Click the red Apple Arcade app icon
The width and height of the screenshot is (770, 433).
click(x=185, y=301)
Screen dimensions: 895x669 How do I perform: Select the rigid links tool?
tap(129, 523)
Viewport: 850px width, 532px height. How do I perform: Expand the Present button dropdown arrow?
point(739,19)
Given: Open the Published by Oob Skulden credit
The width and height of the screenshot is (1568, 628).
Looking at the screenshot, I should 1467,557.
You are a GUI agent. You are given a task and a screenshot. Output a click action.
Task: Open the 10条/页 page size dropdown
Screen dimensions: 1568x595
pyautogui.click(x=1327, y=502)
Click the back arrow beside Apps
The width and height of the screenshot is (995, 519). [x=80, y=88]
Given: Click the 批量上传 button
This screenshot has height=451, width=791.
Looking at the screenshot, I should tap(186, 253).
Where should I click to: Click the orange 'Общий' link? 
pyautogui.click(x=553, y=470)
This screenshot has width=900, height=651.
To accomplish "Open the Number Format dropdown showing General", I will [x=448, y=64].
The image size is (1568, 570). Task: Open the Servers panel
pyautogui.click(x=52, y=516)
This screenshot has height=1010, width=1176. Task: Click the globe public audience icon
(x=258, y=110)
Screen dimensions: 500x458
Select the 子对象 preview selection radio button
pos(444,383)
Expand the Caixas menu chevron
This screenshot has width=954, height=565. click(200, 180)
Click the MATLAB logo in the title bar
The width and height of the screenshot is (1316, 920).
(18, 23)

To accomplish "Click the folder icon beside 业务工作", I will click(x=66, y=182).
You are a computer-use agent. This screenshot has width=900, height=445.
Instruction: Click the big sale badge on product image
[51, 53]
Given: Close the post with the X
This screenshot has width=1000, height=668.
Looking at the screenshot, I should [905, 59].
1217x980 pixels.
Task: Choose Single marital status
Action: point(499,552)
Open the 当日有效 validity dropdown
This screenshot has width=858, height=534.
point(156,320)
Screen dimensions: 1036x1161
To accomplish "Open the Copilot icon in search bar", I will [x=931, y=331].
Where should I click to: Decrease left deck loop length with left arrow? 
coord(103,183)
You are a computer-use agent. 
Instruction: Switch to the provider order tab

+-------+

TASK STATEMENT: I need every line of the data that has the word "will"; please list them.

WRITTEN ANSWER:
To accomplish "Open the Number Format dropdown showing General", I will [x=448, y=64].
To accomplish "Click the folder icon beside 业务工作", I will click(x=66, y=182).
To accomplish "Open the Copilot icon in search bar", I will [x=931, y=331].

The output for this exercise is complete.